Reading Local Files¶
This guide covers reading Avro files from the local filesystem.
Basic Usage¶
Using scan_avro() (Recommended)¶
The scan_avro() function returns a Polars LazyFrame, enabling query optimizations:
import jetliner
# Read entire file
df = jetliner.scan_avro("data.avro").collect()
# Relative paths work too
df = jetliner.scan_avro("./data/records.avro").collect()
# Absolute paths
df = jetliner.scan_avro("/home/user/data/records.avro").collect()

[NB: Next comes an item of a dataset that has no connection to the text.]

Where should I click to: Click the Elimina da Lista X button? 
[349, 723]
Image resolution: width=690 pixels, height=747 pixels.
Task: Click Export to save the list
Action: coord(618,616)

Using read_avro() for Eager Loading¶
The read_avro() function returns a DataFrame directly with optional column selection:
import jetliner
# Read entire file
df = jetliner.read_avro("data.avro")
# Read specific columns
df = jetliner.read_avro("data.avro", columns=["user_id", "amount"])
# Read specific columns by index
df = jetliner.read_avro("data.avro", columns=[0, 2, 5])
# Limit rows
df = jetliner.read_avro("data.avro", n_rows=1000)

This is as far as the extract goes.